What you give back should be exactly the opening lines of the data, ending with the line that contains "Task: Toggle italic formatting" and including it.
*** Material to process
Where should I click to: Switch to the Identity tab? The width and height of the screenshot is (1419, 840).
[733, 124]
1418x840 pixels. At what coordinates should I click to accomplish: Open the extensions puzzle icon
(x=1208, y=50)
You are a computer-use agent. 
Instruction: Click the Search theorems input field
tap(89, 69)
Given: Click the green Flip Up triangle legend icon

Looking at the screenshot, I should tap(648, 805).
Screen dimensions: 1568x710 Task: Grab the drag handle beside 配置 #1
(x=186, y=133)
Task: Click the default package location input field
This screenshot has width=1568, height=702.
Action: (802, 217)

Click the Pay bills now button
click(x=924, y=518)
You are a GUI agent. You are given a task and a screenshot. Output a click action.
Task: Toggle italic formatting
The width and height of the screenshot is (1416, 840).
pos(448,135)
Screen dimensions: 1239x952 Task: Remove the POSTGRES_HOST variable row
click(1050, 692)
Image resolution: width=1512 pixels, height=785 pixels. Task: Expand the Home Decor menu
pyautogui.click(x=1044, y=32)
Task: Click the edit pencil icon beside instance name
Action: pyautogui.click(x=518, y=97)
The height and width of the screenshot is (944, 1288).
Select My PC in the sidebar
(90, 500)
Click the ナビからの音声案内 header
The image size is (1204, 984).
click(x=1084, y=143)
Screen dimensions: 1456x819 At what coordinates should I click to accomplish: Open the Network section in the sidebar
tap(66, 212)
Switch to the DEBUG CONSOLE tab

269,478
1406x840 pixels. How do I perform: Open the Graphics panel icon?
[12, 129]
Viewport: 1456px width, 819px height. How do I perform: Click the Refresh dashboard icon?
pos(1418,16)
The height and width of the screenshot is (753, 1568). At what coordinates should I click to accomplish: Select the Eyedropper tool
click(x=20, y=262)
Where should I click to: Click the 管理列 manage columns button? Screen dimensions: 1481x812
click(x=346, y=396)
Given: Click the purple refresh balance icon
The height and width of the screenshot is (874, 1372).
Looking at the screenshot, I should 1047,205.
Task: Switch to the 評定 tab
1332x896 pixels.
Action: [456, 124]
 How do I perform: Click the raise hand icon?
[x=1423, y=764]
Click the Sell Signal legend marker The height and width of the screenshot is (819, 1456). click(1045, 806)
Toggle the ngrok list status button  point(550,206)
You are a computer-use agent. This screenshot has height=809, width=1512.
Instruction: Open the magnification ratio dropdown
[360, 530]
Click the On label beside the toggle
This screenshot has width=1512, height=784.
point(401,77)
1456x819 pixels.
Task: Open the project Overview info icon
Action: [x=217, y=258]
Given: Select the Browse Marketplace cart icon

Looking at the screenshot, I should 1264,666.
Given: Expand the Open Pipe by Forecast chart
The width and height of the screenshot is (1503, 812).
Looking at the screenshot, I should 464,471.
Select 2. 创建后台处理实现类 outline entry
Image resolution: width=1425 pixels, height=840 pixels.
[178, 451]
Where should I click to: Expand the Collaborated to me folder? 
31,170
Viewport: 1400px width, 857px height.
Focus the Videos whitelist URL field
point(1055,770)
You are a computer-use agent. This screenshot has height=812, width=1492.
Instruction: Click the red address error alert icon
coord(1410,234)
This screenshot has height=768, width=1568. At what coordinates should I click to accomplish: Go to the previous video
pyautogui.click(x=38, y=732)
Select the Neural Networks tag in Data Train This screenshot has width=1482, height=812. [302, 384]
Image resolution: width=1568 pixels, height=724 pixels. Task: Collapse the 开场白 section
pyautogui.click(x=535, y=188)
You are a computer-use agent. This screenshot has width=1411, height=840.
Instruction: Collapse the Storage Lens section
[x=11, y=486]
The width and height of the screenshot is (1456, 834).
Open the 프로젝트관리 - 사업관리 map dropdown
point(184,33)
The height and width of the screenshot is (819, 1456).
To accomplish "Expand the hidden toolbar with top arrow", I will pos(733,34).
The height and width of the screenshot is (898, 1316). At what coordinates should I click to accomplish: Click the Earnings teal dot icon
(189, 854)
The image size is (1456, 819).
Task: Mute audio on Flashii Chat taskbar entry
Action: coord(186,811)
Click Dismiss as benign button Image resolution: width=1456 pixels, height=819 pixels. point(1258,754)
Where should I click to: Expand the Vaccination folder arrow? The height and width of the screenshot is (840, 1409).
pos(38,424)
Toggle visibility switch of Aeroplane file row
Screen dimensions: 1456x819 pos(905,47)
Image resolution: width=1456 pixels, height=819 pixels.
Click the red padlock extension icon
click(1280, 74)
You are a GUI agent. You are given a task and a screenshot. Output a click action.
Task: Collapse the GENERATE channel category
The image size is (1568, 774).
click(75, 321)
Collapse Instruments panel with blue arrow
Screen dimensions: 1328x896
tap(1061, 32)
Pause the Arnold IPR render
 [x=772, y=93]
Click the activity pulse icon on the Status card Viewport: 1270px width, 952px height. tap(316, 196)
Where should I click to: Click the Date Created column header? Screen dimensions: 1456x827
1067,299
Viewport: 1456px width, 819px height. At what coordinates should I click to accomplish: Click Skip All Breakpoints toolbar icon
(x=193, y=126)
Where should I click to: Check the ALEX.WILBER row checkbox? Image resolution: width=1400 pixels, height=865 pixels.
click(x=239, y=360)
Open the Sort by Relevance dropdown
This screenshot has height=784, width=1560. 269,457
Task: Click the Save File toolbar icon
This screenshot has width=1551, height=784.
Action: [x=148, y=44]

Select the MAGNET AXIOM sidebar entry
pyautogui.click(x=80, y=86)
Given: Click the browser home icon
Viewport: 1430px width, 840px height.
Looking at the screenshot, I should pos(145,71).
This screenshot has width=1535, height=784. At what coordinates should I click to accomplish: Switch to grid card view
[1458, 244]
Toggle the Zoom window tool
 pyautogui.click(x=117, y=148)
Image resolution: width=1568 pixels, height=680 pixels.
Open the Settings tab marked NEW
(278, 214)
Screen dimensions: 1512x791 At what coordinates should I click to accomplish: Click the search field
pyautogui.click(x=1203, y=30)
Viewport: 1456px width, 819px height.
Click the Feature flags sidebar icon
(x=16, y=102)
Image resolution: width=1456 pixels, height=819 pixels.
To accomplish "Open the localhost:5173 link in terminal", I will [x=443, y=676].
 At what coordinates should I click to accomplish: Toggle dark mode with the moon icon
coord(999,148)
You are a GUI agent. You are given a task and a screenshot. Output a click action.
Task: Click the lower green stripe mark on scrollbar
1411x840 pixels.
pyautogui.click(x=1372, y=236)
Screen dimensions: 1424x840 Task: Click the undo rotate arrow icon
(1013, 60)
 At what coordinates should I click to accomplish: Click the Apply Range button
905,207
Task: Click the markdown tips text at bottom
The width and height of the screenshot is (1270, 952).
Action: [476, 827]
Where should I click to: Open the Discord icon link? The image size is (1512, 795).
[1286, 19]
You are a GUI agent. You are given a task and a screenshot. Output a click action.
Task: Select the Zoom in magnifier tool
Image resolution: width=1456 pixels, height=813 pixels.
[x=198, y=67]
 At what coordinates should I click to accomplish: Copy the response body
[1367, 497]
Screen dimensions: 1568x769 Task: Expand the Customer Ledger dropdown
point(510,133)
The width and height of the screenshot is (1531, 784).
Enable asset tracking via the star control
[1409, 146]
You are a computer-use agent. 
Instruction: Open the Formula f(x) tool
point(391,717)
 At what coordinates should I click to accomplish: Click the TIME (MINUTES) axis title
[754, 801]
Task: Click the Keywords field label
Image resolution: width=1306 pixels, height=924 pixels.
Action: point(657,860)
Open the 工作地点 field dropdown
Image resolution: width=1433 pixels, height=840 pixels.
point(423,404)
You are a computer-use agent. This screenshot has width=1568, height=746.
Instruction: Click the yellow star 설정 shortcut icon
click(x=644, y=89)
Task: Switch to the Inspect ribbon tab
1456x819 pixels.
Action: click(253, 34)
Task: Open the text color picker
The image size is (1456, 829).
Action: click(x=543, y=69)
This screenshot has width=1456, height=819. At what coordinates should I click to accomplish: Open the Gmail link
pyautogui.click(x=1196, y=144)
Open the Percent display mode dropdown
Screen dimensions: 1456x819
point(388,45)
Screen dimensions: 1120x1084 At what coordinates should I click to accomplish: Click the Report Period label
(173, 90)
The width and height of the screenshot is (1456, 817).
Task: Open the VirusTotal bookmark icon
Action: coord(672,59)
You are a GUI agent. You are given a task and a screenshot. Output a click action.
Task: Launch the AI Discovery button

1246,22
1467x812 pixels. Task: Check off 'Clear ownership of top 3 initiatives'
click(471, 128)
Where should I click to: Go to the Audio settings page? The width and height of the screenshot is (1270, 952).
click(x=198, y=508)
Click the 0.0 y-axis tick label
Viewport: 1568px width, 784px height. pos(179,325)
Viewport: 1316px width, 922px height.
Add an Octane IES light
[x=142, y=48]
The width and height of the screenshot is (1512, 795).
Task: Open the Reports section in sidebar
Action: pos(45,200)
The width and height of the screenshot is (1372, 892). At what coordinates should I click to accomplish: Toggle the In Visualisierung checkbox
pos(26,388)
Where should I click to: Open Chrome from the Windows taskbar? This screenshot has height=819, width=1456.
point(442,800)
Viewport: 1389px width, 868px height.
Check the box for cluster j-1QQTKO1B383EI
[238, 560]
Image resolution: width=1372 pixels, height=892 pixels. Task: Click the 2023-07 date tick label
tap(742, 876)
******
## Output of the exercise
Where should I click to: Switch to the Identity tab? The width and height of the screenshot is (1419, 840).
[733, 124]
1418x840 pixels. At what coordinates should I click to accomplish: Open the extensions puzzle icon
(x=1208, y=50)
You are a computer-use agent. 
Instruction: Click the Search theorems input field
tap(89, 69)
Given: Click the green Flip Up triangle legend icon

Looking at the screenshot, I should tap(648, 805).
Screen dimensions: 1568x710 Task: Grab the drag handle beside 配置 #1
(x=186, y=133)
Task: Click the default package location input field
This screenshot has width=1568, height=702.
Action: (802, 217)

Click the Pay bills now button
click(x=924, y=518)
You are a GUI agent. You are given a task and a screenshot. Output a click action.
Task: Toggle italic formatting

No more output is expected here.